Gait, Balance and the Romberg's Test
I've been puzzled for years why ME/CFS guides don’t suggest using the Romberg's Test as a diagnostic tool. I believe Dr. Cheney first suggested using the test because a high proportion of his patients failed it.
The test is very simple. You stand, put your hands on your hips and you close your eyes for 30 seconds. (Another variation of the test has you put your arms out from your shoulders in so that you're forming a cross.) If I with my more moderate case of ME/CFS/FM immediately begin to topple sideways, I imagine that many others will as well.
[fright]
The Romberg's test is positive in conditions such as vitamin B12 deficiency, neurosyphillis, sensory peripheral neuropathies, some multiple sclerosis patients, inflammatory demyelinating polyradiculoneuropathy, Friedreich's ataxia, Ménière's disease and lumbar spinal stenosis. (How validating it would be to ME/CFS or FM if a positive study allowed ME/CFS or FM to be added to that list?)
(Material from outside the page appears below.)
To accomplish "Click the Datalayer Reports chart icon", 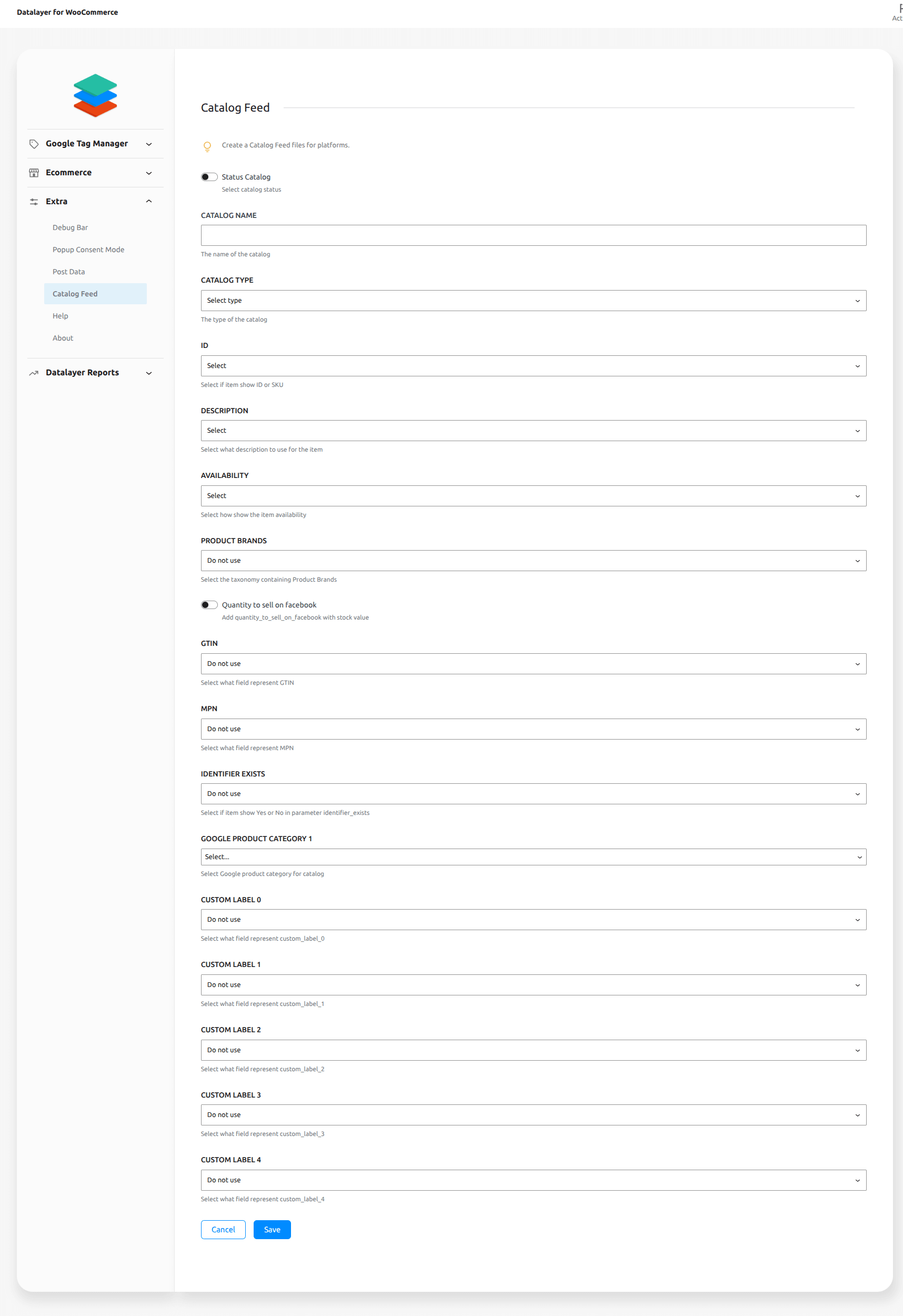I will (34, 373).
People with proprioceptive disorders experience difficulty
- With motor planning - figuring out how to move. Before one moves the brain has already planned ahead out how to do it. If it's not planning ahead (and doing it effortlessly) then you have to step in and try to figure out how to do so. That results in fatigue and slowed movements.
- With motor control - this occurs when the brain has planned out how to move but you have trouble following the plan.
- Postural stability - this occurs when you have trouble staying upright or you're clumsy when staying upright. People with these first three problems tend to bump into things, they may fall more frequently and they don't like elevators.
- Grading movement - if you feel like you grip things more tightly than needed then you're having trouble "grading movement". People with problems with grading movement tend to walk too hard, grip too hard, talk too loud, etc.
Oliver Sacks described a woman who lost her proprioception entirely due to a viral infection of her spinal cord. She could not move properly or modulate the tone of her voice. She was eventually able to learn how to move again - if slowly and stiffly - by watching her feet intently when she walked (she used her prefrontal cortex) and she learned how to talk normally.
The Feldenkrais method[26] and Alexander Technique, standing on a wobble or balance board, using an exercise ball, Slacklining and disciplines such as Yoga, Wing Chun and T'ai Chi Ch'uan can all help one relearn at least some proprioception. The effectiveness of each of these disciplines at enabling proprioception can be enhanced by closing one's eyes when doing them.
Conclusion
It appears that a panoply of problems - from brain deficits to balance issues to metabolic problems to muscle issues - could interfere with walking in ME/CFS. Several portions of the process of walking - such as visually scoping out your path, planning the movement, moving your muscles smoothly, balancing properly, etc. could be effected.
It's no wonder that for many people with ME/CFS a walk in the park is often anything but relaxing.
[fright]
Since gait problems can be induced in several ways (basal ganglia damage, sympathetic nervous system activation, muscle receptor issues and surely others) - all of which could conceivably apply in ME/CFS - and/or FM, it's impossible to tell the cause.
The gait, visual and other problems, indicate what a full-body illness ME/CFS is. This is an illness that can affect many aspects of the body.